What to do - I would like the line with "You are a GUI" and every line after it, down to the end of the entries below, output exactly and without pictures.

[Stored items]
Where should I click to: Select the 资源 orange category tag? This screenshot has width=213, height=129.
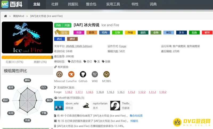click(79, 33)
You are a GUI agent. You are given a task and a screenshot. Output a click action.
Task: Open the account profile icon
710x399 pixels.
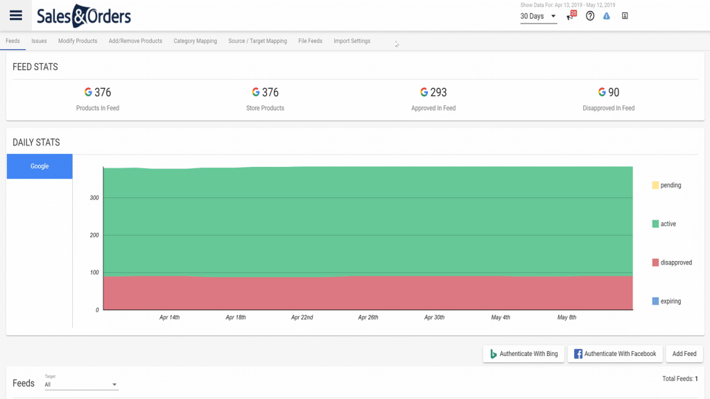coord(625,16)
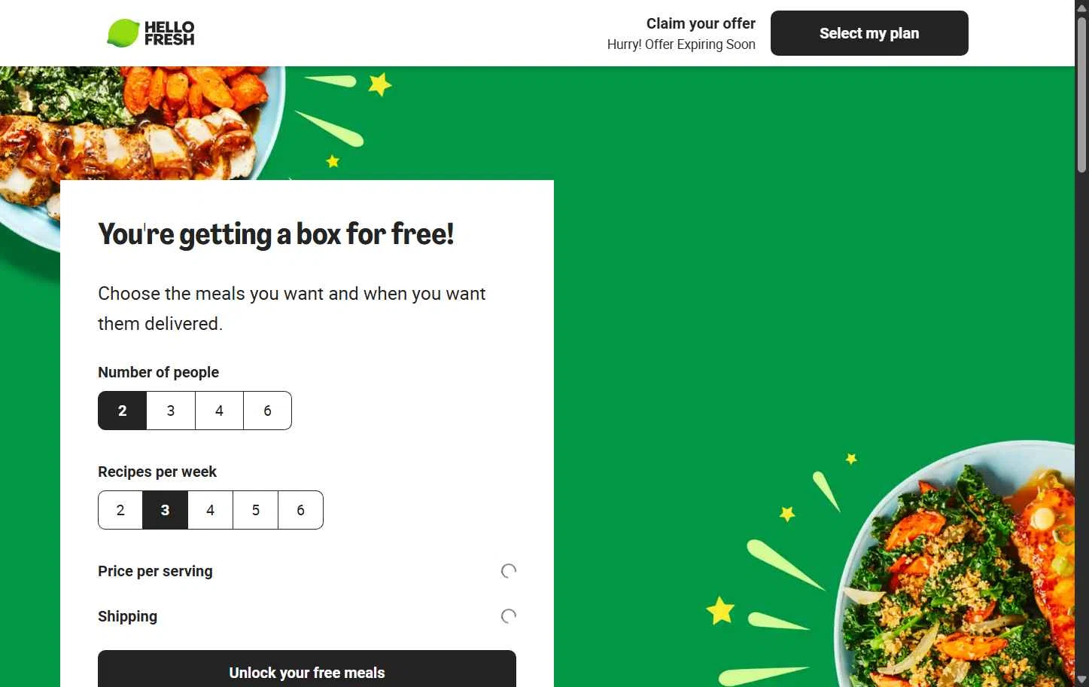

Output below -
You are a GUI agent. You are given a task and a screenshot. Output a click action.
Task: Open the account profile icon
710x399 pixels.
coord(625,16)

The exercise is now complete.